El Espíritu de Mukainada: especial Mazda

RevistaCAR 28 de febrero, 2020 | Tiempo de lectura 8 min

El pasado 30 de enero Mazda cumplió un siglo y se convirtió en “shinise”, un término japonés que se reserva a las compañías con una historia excepcionalmente dilatada y una rica tradición. Buena parte de su éxito se debe al “Espíritu de Mukainada”, la voluntad de hacer las cosas de forma diferente, no rendirse nunca y buscar lo excepcional.

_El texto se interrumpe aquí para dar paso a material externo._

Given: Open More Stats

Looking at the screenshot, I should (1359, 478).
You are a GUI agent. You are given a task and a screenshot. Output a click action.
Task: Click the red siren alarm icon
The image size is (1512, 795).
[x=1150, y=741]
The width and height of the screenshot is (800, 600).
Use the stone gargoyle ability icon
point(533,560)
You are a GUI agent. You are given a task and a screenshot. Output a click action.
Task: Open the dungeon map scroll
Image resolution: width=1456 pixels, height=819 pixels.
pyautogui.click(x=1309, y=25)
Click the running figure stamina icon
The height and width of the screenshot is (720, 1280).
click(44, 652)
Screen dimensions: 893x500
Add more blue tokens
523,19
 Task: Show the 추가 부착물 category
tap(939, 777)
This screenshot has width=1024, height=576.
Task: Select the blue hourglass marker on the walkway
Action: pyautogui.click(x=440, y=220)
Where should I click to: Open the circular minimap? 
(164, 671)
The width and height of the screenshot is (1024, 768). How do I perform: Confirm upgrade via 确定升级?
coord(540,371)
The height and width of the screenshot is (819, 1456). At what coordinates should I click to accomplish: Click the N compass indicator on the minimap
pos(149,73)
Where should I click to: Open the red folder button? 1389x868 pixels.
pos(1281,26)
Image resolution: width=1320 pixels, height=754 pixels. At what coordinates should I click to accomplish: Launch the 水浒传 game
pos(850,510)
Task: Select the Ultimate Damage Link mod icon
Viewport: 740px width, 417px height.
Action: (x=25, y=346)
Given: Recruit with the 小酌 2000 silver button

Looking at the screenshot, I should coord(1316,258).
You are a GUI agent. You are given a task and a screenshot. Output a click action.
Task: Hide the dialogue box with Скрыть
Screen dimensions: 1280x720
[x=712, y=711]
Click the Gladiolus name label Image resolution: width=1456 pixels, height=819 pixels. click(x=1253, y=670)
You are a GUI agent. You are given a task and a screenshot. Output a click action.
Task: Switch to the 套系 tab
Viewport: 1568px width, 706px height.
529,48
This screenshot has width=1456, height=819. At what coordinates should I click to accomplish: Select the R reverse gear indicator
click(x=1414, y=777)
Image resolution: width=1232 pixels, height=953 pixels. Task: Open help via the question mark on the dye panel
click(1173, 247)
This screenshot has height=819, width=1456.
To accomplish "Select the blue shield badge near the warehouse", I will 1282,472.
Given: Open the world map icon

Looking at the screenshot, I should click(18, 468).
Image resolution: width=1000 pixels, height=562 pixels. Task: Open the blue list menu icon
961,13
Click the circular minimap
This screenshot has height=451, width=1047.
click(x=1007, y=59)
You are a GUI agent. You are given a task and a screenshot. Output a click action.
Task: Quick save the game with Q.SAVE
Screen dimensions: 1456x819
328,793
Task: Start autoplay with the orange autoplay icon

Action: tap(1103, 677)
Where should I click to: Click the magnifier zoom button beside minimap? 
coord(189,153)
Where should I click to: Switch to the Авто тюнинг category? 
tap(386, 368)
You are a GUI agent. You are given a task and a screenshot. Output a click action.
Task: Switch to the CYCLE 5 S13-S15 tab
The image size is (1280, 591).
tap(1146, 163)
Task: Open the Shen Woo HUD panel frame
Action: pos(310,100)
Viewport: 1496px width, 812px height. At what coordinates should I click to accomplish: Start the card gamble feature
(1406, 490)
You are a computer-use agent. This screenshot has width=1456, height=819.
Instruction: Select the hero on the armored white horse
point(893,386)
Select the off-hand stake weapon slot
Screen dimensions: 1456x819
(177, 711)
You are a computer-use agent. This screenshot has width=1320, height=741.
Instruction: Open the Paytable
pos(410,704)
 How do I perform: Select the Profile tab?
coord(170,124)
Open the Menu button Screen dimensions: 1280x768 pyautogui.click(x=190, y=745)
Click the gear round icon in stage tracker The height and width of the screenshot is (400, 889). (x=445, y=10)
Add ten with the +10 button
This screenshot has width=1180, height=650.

Desde su fundación, Mazda ha vivido importantes tragedias que han marcado su trayectoria, pero en CAR nos gusta ver el vaso medio lleno y nos centraremos sobre todo en sus éxitos y triunfos. No obstante, en palabras del actual presidente y CEO de Mazda Motor Europe, Yasuhiro Aoyama: “Nuestra peculiar actitud ante las situaciones potencialmente desalentadoras es, en gran parte, lo que nos ha traído hasta donde estamos”.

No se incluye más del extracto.